START Source data
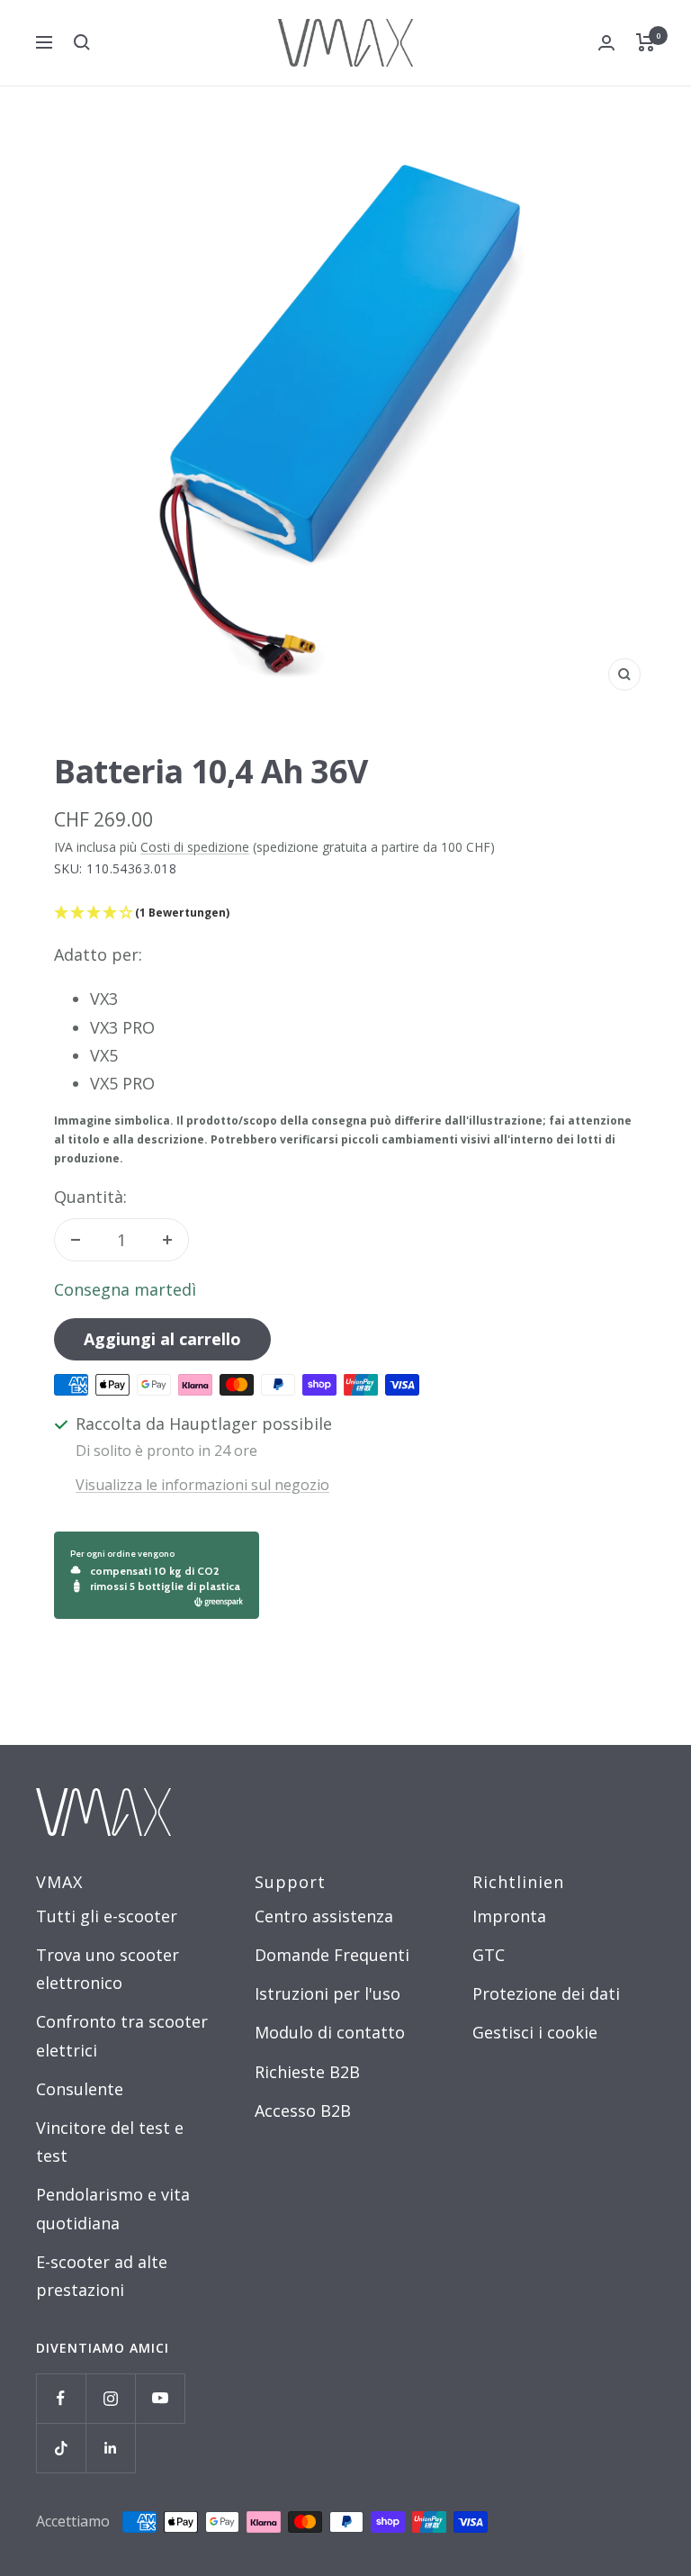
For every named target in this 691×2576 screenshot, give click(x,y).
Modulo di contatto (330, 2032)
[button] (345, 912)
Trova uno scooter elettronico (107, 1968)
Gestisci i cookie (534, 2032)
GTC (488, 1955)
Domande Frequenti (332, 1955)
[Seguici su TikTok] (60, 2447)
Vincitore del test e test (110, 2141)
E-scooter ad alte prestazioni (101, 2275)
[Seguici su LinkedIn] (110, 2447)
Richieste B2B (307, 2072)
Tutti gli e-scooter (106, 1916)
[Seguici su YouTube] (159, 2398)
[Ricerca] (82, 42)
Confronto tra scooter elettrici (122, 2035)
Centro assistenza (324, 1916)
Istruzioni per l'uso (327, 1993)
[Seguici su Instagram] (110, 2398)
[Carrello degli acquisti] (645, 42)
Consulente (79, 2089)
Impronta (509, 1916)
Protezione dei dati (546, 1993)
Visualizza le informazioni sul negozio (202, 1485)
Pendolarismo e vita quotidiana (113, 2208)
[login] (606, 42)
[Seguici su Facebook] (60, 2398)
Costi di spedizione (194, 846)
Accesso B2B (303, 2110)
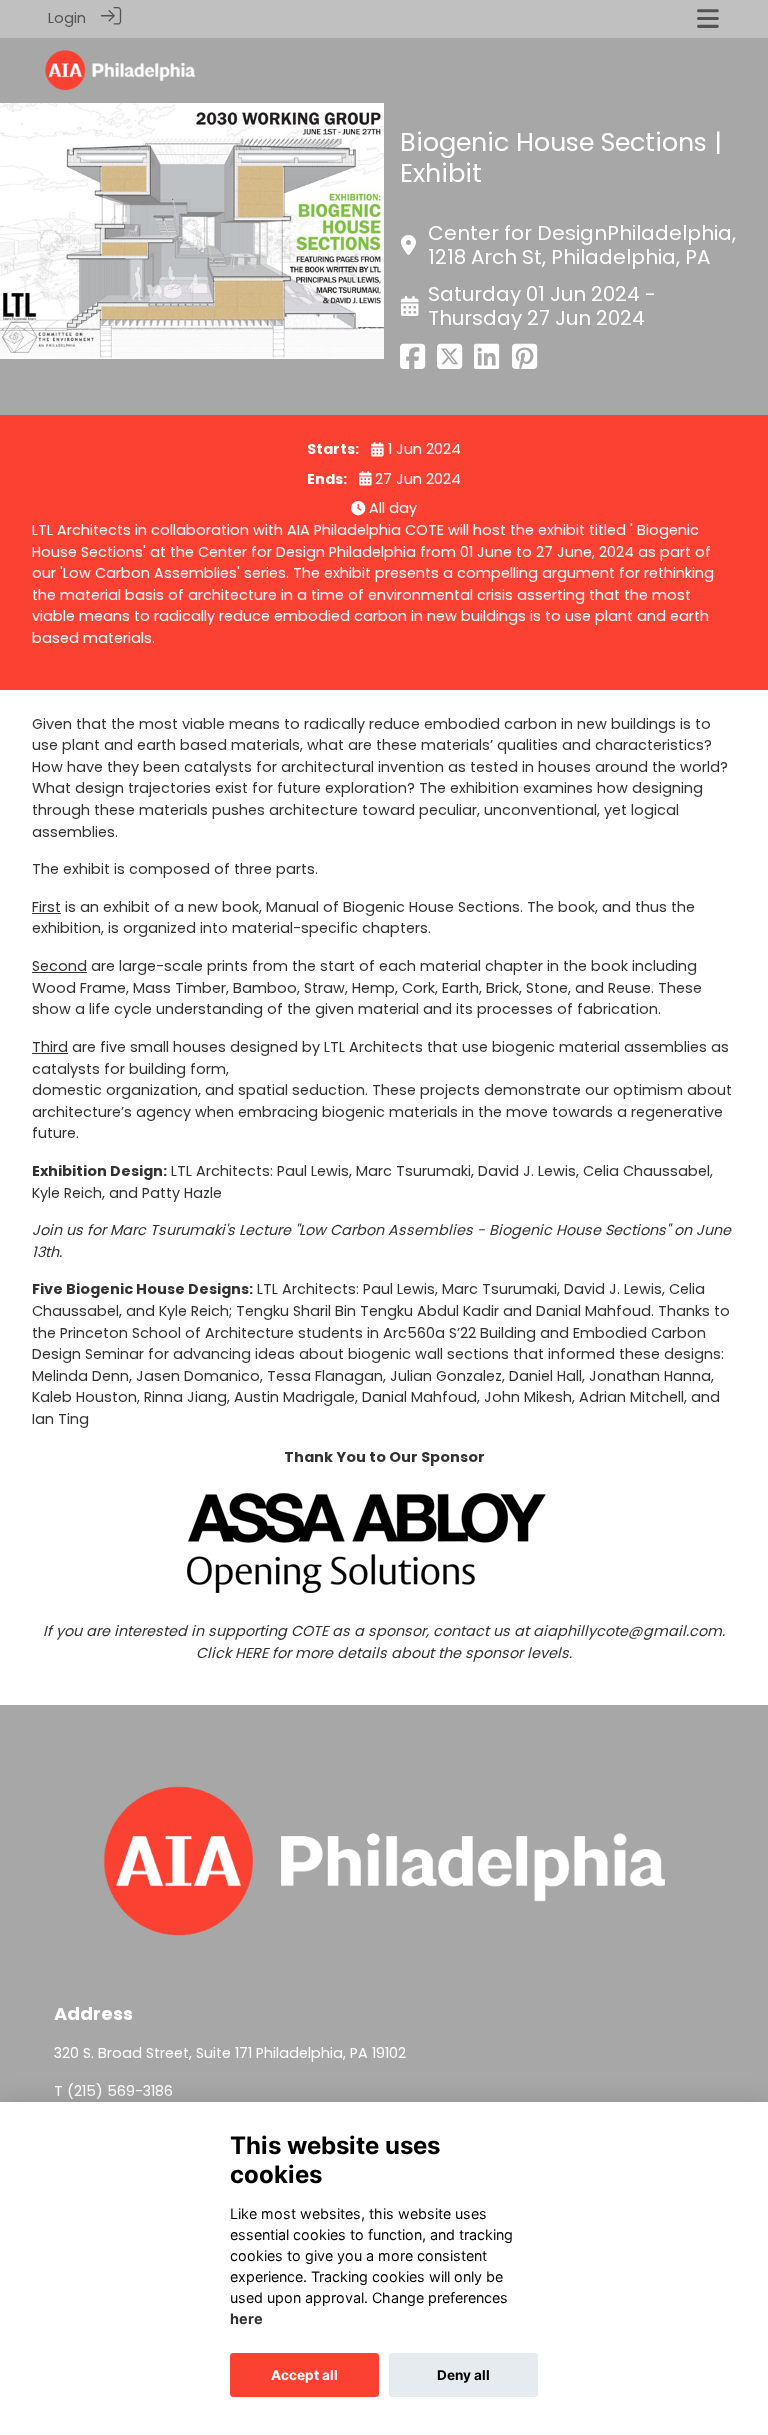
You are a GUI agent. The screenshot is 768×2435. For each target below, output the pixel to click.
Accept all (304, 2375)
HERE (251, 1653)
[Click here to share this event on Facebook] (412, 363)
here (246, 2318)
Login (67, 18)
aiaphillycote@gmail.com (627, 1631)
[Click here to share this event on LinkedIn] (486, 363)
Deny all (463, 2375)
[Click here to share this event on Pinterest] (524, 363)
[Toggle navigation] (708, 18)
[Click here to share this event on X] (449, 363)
END Source data
Output the records exactly, please. The pictures are not part of the copy.

For every named target in this 691×2576 screenshot, give click(x,y).
Modulo di contatto (330, 2032)
[button] (345, 912)
Trova uno scooter elettronico (107, 1968)
Gestisci i cookie (534, 2032)
GTC (488, 1955)
Domande Frequenti (332, 1955)
[Seguici su TikTok] (60, 2447)
Vincitore del test e test (110, 2141)
E-scooter ad alte prestazioni (101, 2275)
[Seguici su LinkedIn] (110, 2447)
Richieste B2B (307, 2072)
Tutti gli e-scooter (106, 1916)
[Seguici su YouTube] (159, 2398)
[Ricerca] (82, 42)
Confronto tra scooter elettrici (122, 2035)
Centro assistenza (324, 1916)
Istruzioni per l'uso (327, 1993)
[Seguici su Instagram] (110, 2398)
[Carrello degli acquisti] (645, 42)
Consulente (79, 2089)
Impronta (509, 1916)
Protezione dei dati (546, 1993)
Visualizza le informazioni sul negozio (202, 1485)
Pendolarismo e vita quotidiana (113, 2208)
[login] (606, 42)
[Seguici su Facebook] (60, 2398)
Costi di spedizione (194, 846)
Accesso B2B (303, 2110)
You are a GUI agent. The screenshot is 768×2435. For each target below, output the pixel to click.
Accept all (304, 2375)
HERE (251, 1653)
[Click here to share this event on Facebook] (412, 363)
here (246, 2318)
Login (67, 18)
aiaphillycote@gmail.com (627, 1631)
[Click here to share this event on LinkedIn] (486, 363)
Deny all (463, 2375)
[Click here to share this event on Pinterest] (524, 363)
[Toggle navigation] (708, 18)
[Click here to share this event on X] (449, 363)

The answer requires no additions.